LBC’s Gina Davidson described the appointment as the ‘epitome of mansplaining’
The decision to appoint a man as Scotland’s first “period dignity officer” has provoked outrage.
Jason Grant, from Dundee, was appointed into the role and will work to promote access to free sanitary products in schools and colleges across the Tay region.
He will also discuss issues around the menopause as part of his job, which has left many people on social media utterly bewildered.
LBC’s Gina Davidson said the move “is the epitome of mansplaining”, while former tennis star Martina Navratilova said choosing Mr Grant for the role is “f****** ridiculous”.
She added: “Have we ever tried to explain to men how to shave or how to take care of their prostate or whatever? This is absurd.”
Susan Dalgety, a newspaper columnist and women’s rights campaigner, tweeted: “I have no idea why anyone thought it was a good idea to appoint a bloke.”
Scotland’s government has just appointed a Period Dignity Officer to ensure that “people who menstruate” have dignity while menstruating.
By the way, it’s a man.
No, I’m not joking.
Yes, I wish I were. pic.twitter.com/NS2SUf71vM
— Lavern Spicer ?? (@lavern_spicer) August 16, 2022
Scotland has just appointed the first Period Dignity Officer… and it’s a man.
You couldn’t make this stuff up. pic.twitter.com/yFfdIFLwGJ
— Samantha Smith ???? (@SamanthaTaghoy) August 15, 2022
The job advert said the suitable candidate needed a “successful track record of engaging and empowering a large range of people from a diverse range of cultural and socio-economic backgrounds, in particular young people who menstruate”.
According to a press release from Grainger PR, Mr Grant will be working with the period dignity working group, which has representatives of Dundee and Angus College, Perth College, Angus Council and Dundee City Council.
SNP MP Ian Blackford also said a woman would be better for the role.
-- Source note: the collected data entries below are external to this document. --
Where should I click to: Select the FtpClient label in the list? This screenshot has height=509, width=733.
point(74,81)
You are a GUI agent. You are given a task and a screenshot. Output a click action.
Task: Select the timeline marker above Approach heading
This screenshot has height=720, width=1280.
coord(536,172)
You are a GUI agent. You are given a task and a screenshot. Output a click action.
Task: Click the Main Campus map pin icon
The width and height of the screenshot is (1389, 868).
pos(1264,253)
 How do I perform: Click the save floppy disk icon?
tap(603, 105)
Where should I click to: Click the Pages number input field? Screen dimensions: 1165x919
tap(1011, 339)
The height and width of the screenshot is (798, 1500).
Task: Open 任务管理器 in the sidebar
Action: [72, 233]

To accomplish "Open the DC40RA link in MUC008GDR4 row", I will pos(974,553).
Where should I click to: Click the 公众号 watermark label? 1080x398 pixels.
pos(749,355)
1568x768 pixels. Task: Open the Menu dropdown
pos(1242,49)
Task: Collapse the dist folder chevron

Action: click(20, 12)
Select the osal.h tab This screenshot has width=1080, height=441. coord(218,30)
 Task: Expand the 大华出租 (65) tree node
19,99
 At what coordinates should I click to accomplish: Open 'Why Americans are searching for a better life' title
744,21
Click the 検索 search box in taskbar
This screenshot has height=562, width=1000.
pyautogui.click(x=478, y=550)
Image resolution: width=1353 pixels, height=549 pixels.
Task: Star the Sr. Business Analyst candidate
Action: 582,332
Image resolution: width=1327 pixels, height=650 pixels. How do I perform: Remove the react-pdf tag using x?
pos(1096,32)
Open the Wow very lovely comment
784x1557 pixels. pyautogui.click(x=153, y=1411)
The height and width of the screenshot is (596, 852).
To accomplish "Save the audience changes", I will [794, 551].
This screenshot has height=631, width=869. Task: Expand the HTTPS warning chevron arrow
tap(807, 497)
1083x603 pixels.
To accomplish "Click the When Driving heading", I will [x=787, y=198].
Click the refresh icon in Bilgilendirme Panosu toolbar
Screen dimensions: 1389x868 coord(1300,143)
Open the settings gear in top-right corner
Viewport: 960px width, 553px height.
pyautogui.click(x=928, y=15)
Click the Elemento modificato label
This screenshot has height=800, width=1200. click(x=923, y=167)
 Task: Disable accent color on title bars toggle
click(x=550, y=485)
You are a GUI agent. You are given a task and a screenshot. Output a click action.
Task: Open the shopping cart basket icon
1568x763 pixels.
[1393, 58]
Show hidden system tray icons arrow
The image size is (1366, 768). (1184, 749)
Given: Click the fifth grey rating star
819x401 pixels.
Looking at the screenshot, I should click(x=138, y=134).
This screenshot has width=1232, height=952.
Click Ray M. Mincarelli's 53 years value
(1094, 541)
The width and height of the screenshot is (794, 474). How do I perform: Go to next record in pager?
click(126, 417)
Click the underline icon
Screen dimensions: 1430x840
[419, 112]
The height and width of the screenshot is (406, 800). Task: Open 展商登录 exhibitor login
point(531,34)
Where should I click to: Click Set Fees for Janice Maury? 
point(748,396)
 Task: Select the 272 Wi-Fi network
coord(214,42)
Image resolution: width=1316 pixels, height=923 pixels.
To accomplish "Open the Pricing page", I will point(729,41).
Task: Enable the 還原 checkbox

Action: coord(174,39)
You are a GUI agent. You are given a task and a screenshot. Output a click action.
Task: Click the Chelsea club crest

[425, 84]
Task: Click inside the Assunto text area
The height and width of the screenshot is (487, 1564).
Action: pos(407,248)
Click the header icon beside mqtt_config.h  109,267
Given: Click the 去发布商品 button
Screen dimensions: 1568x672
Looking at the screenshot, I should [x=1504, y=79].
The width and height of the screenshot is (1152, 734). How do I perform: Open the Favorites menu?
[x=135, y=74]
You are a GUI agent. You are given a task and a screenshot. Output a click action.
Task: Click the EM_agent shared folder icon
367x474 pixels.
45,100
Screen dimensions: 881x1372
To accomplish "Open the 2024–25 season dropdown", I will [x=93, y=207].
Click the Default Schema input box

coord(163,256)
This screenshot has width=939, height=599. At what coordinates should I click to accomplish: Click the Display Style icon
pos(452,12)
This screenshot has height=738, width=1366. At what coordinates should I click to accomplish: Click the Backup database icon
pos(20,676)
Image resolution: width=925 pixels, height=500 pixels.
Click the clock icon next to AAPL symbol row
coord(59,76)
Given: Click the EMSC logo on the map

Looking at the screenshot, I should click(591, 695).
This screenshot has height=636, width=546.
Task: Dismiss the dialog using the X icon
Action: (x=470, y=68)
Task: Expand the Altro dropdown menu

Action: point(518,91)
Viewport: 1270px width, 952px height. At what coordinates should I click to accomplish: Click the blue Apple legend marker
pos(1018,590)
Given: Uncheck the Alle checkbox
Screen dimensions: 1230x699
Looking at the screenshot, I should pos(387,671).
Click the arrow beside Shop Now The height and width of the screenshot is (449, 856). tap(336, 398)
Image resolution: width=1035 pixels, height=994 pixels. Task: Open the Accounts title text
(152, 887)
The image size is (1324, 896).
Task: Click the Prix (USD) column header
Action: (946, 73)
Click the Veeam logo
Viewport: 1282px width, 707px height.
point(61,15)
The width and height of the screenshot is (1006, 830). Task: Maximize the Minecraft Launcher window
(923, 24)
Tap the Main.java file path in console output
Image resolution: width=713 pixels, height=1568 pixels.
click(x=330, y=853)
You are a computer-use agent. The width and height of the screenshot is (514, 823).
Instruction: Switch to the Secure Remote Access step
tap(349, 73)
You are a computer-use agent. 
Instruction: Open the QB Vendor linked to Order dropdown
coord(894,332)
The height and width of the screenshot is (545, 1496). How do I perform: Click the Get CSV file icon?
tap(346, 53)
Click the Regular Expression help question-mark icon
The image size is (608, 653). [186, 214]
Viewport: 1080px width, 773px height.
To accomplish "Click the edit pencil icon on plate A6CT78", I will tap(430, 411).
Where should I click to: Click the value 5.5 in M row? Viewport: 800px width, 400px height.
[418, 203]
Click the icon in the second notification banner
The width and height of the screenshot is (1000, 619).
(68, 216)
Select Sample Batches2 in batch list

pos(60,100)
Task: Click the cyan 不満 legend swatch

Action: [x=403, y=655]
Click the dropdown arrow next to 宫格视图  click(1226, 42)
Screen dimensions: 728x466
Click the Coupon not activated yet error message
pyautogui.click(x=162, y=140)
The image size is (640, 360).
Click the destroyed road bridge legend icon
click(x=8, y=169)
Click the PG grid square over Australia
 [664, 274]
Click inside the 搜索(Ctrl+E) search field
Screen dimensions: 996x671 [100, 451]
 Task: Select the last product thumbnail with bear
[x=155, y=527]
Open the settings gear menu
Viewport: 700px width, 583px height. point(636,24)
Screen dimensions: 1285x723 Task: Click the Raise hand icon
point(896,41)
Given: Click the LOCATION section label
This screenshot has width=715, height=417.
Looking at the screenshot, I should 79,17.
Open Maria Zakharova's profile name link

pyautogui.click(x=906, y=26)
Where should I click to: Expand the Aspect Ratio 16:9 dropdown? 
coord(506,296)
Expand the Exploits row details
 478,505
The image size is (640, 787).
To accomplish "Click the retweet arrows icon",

“I think it’s important that we get the policy right, I think it’s important that we implement it and I would have thought, as a principle, it would be far better that women are in these posts than anyone else,” the SNP’s leader at Westminster told Sky News.
“It’s a policy that we should all be proud of. At the end of the day, I think there should be a priority of having women in place in these posts.”